Canadian financial co-operative

Coast Capital Savings (formally Coast Capital Savings Federal Credit Union) is a member-owned financial co-operative based in Surrey, British Columbia with 1,800 employees across Canada. It has more 600,000 members through its 45-location branch network. In 2024, Coast Capital's net income was at $14.6 million and has branches located in British Columbia, including Metro Vancouver, Fraser Valley, Okanagan and Vancouver Island regions.

==History==
Concerned about the uncertain financial future following the Great Depression, when money was hard to come by, groups of individuals on B.C.'s Vancouver Island, neighbouring Gulf Islands, and the Greater Vancouver cities of Richmond and Surrey formed small financial co-ops focused on helping their neighbours and colleagues obtain the financial assistance they required to better their lives.

Coast Capital Savings Credit Union was created out of a merger on December 31, 2000, between Pacific Coast Savings Credit Union and Richmond Savings Credit Union. At the time, the merged entity's $3.2 billion in assets made it the second largest credit union in Canada behind Vancity's $6.4 billion. In June 2002, Coast Capital Savings acquired Surrey Metro Savings, expanding the reach of the credit union from Vancouver Island to the Fraser Valley.

In the years that followed the merger with Surrey Metro Savings, Coast Capital Savings membership grew from 300,000 members in 2002 to more than 600,000 members in 2024. The asset base of the credit union increased from $6.1 billion to over $21.9 billion between 2002 and 2024.
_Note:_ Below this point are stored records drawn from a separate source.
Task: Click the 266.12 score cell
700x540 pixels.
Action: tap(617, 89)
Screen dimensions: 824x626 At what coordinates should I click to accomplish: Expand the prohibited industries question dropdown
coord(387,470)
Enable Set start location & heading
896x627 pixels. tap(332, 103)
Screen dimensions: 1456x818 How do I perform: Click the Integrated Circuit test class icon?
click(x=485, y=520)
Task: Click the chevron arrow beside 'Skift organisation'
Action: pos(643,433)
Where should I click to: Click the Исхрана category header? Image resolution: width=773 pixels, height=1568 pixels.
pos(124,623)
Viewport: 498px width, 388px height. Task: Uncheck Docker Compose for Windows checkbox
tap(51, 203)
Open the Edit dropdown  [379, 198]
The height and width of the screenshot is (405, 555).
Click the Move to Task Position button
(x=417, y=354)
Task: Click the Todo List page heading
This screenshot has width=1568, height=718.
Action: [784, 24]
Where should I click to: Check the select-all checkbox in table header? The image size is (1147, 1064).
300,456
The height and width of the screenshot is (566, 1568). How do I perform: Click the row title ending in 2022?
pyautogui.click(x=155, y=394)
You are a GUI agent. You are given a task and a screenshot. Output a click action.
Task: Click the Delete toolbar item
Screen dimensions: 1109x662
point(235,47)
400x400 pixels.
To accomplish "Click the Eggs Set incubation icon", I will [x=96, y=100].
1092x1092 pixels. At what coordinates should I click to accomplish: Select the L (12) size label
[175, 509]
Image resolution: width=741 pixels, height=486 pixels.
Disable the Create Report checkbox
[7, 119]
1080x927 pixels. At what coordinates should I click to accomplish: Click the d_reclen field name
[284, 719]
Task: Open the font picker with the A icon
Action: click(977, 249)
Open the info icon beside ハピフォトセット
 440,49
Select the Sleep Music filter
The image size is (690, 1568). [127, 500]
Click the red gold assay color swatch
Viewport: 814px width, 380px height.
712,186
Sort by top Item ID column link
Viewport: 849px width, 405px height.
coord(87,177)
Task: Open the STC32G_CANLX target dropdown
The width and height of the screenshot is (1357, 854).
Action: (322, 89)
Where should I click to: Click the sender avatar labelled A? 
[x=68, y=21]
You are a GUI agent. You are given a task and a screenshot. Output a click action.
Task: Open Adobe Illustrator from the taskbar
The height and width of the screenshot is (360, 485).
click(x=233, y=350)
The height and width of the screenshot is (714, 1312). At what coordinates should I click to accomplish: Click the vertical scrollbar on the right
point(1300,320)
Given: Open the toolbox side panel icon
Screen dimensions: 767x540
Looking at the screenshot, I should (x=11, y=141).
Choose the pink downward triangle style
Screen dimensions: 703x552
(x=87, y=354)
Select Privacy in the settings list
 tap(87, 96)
From October 17 to November 28, 2016, a vote was held for members on whether Coast Capital Savings should become a federal credit union. 79.2% of the 79,726 voting members voted in favour, with the announcement coming from a Special General Meeting held on December 14, 2016. Coast Capital Savings is the second federal credit union, after New Brunswick's Fédération des caisses populaires acadiennes (UNI) in July 2016. Pursuant to a federal letters patent, Coast Capital was renamed Coast Capital Savings Federal Credit Union (and in French Coopérative de crédit fédérale Coast Capital Savings) effective November 1, 2018.

In June 2018, Coast Capital became a Certified B Corporation and successfully recertified in late 2021. Coast Capital earned an overall score of 112.8 in 2021, an 11.9 point increase over its 2018 result. In March 2022, Coast Capital ranked in the platinum category of the 2022 Corporate Knight's Social Purpose Ranking.

On April 3, 2025, Coast Capital Savings, Prospera Credit Union, and Sunshine Coast announced their intent to merge. After the voting period, the merger was officially approved on July 9, 2025 with 90% of Coast Capital members approving the merger. The merger was finalized and legally closed on May 6, 2026.